What does it mean to make the secure choice the path of least resistance?

It means moving enforcement upstream of the decision point, so the right choice is the default rather than the result of a review process. In practice this looks like approved open source components being enforced at the point of ingestion before anything reaches the build pipeline, remediation happening automatically on a contractual timeline rather than entering a backlog that security and engineering have to negotiate through, and governance running in the background, invisible to developers,  so the secure path and the fast path are the same path. When security is built into the defaults rather than layered on top of existing workflows as a checkpoint, ownership stops being a cultural negotiation and becomes a structural outcome.

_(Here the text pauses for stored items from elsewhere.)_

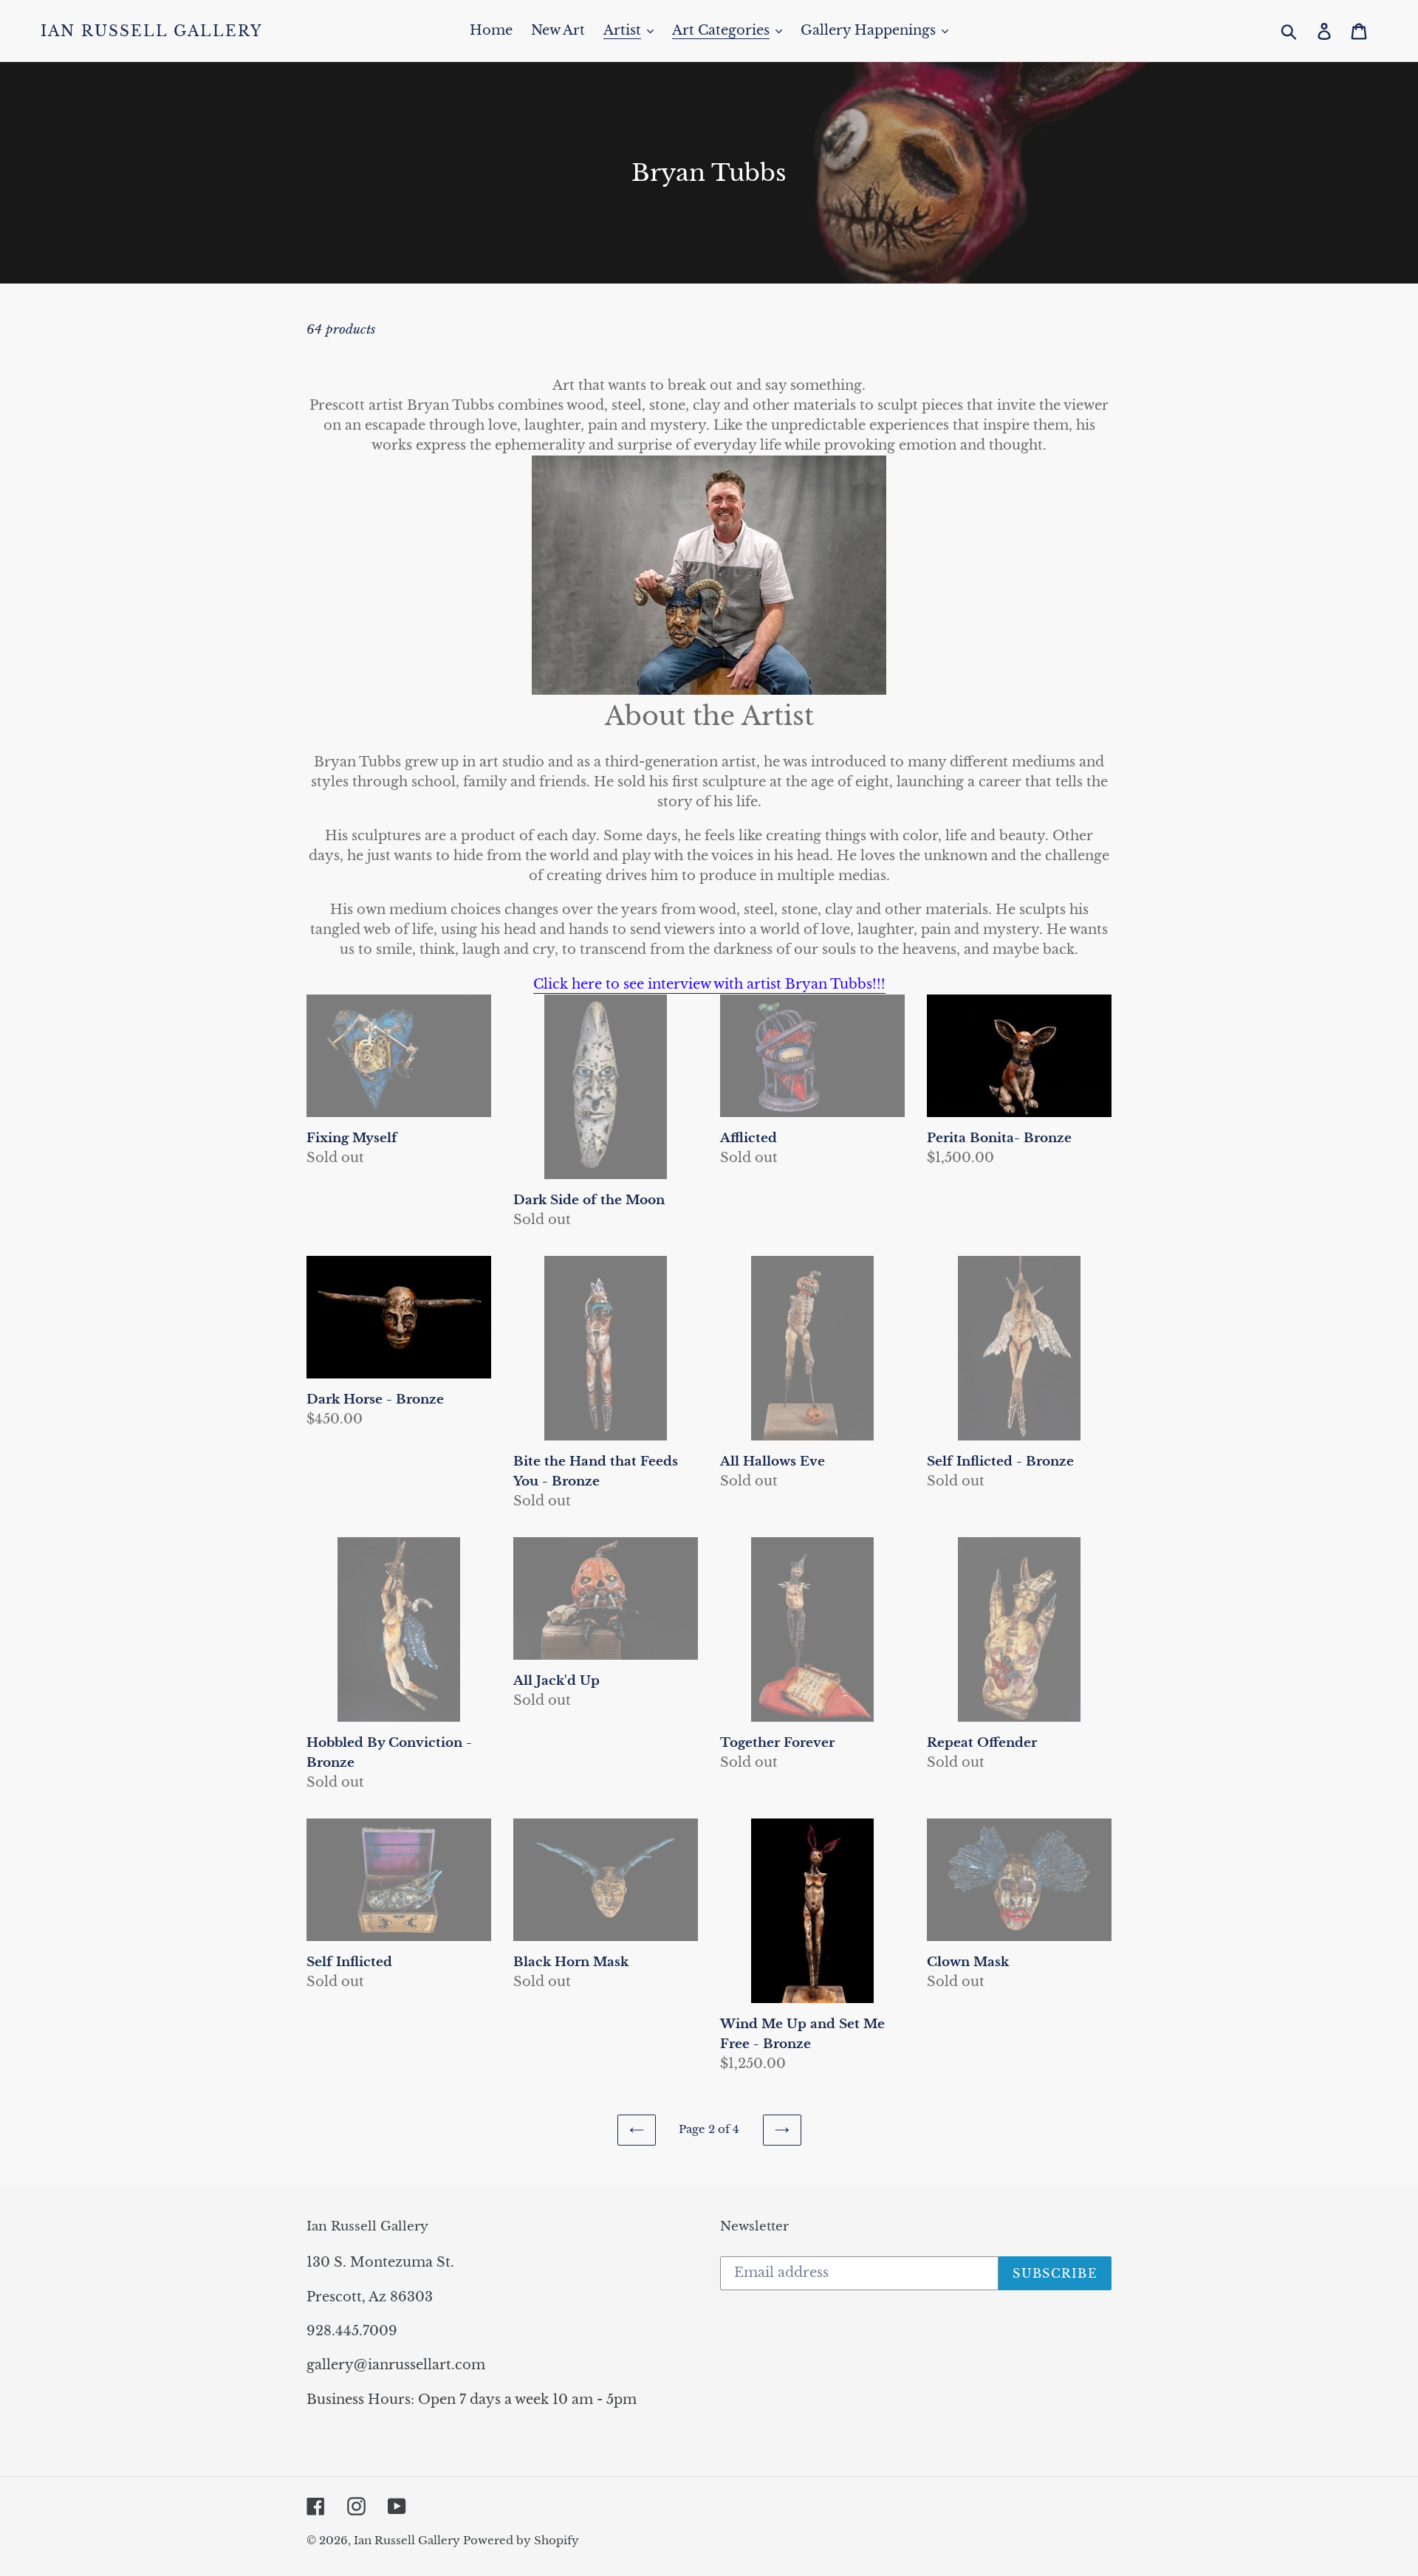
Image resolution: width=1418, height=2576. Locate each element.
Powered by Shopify (521, 2540)
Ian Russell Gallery (152, 31)
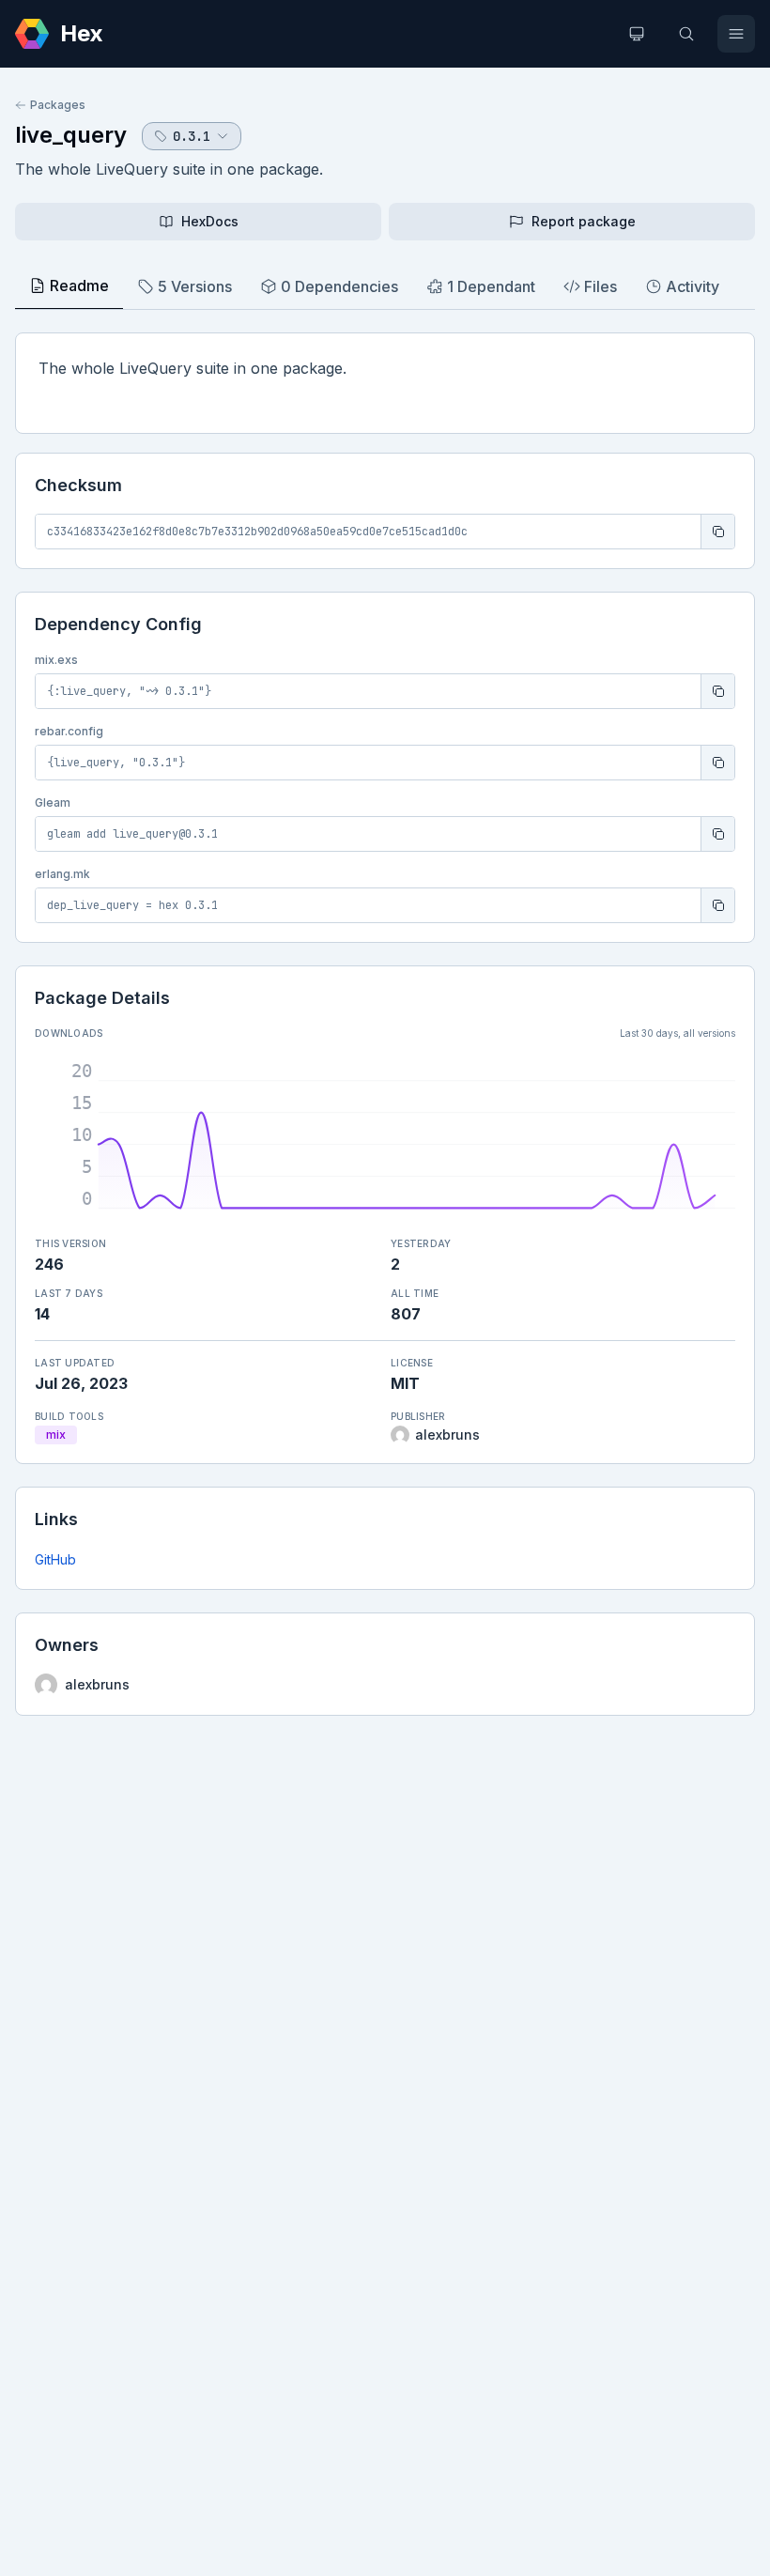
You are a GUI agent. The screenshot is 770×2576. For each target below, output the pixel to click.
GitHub (55, 1559)
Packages (57, 105)
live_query (71, 134)
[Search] (686, 33)
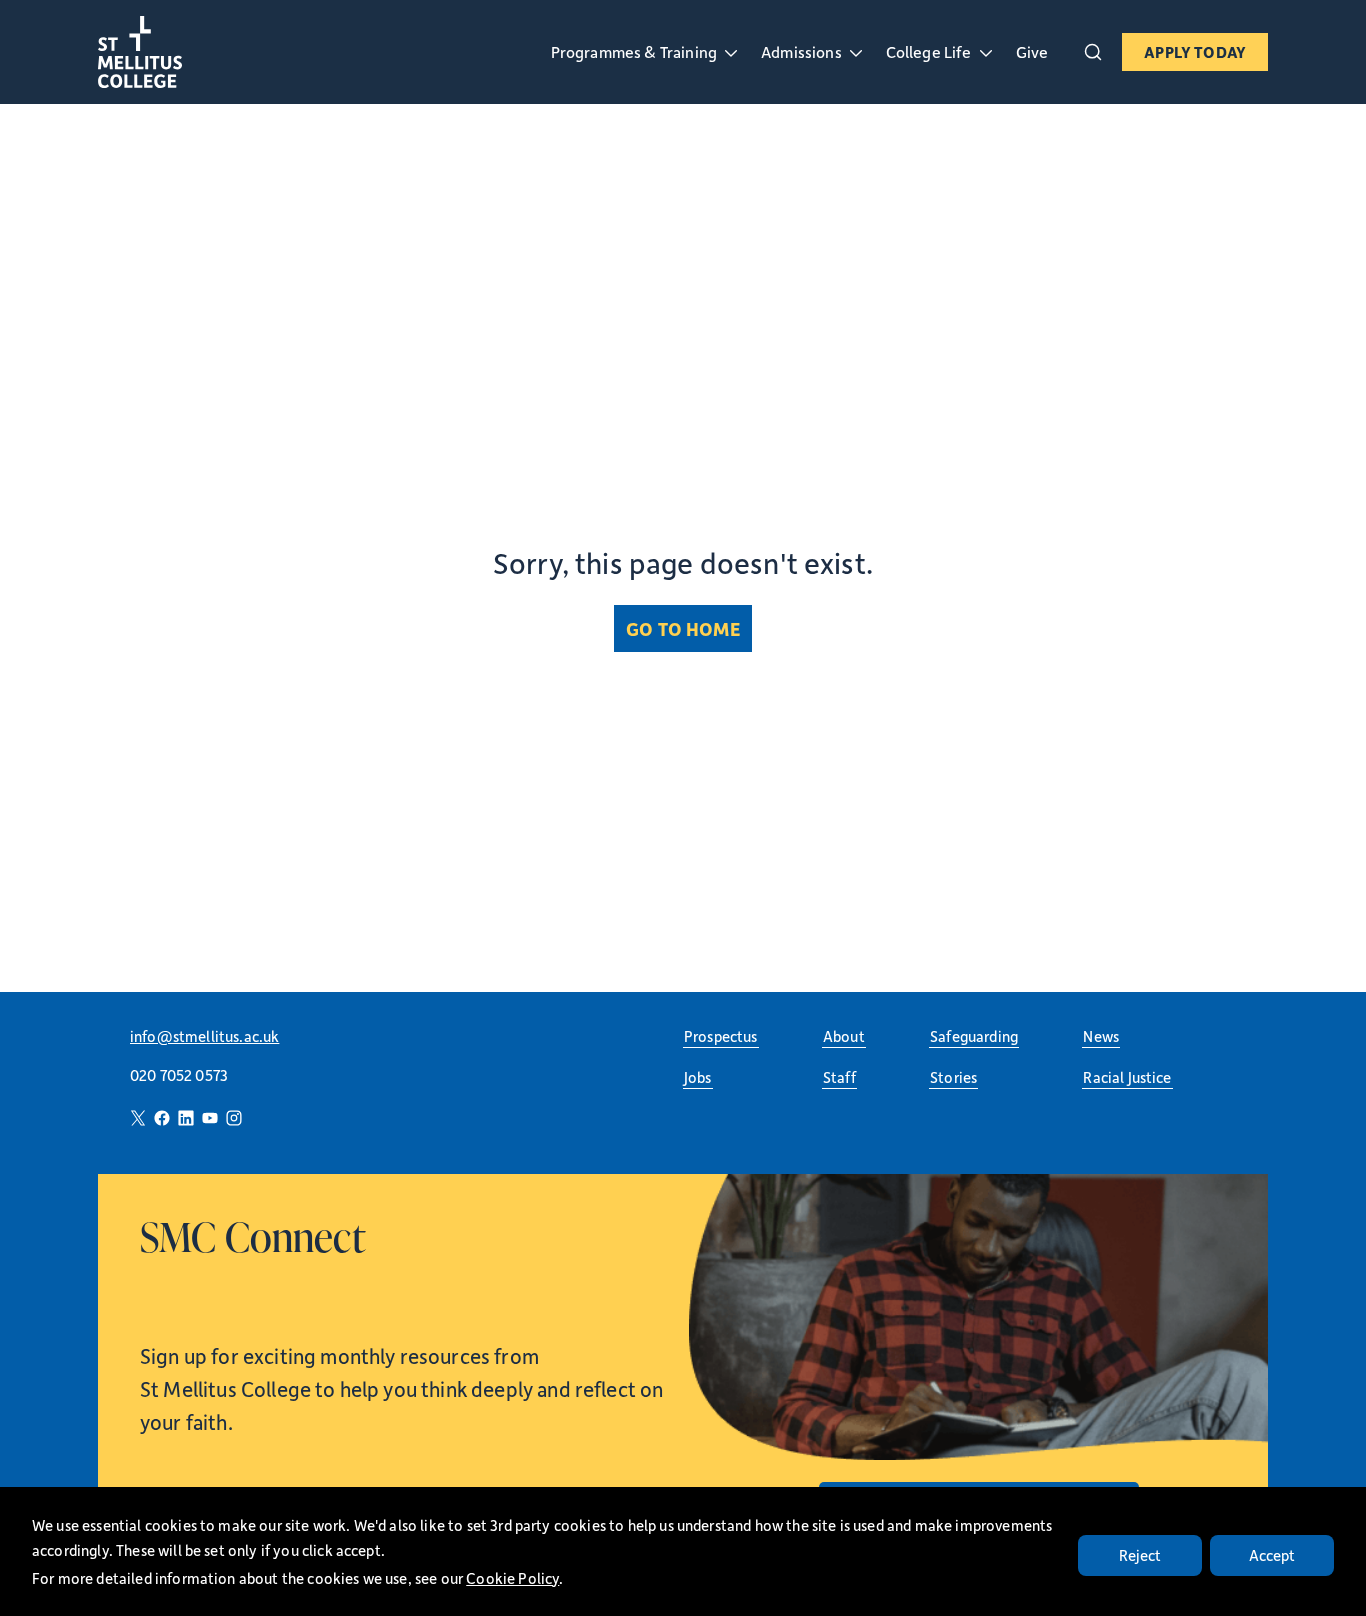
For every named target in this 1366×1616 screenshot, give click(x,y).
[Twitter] (138, 1118)
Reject (1140, 1555)
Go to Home (683, 628)
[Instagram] (234, 1118)
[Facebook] (162, 1118)
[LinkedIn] (186, 1118)
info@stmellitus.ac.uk (204, 1036)
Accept (1272, 1555)
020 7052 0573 (179, 1075)
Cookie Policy (512, 1578)
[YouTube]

How should security leaders and engineering leaders reframe the questions they're asking?

Security leaders tend to ask how to get engineering to take security more seriously. The more useful question is: how do we minimize the number of decisions that require human follow-up at all? Every manual escalation, exception review, and ownership negotiation is a signal that the governance model depends on humans doing what infrastructure could be doing instead. Engineering leaders tend to ask how to keep security from slowing the team down. The better question is: how do we make sure the team never has to stop for a security fire drill? Sprint interruptions, late-breaking CVE blocks, and release delays are the cost of open source governance that isn't embedded in workflows before code ships. Both questions have the same answer: a shared operating model where security gets the enforcement it needs and engineering gets the autonomy it wants, without requiring either team to win an argument every time something needs to be fixed.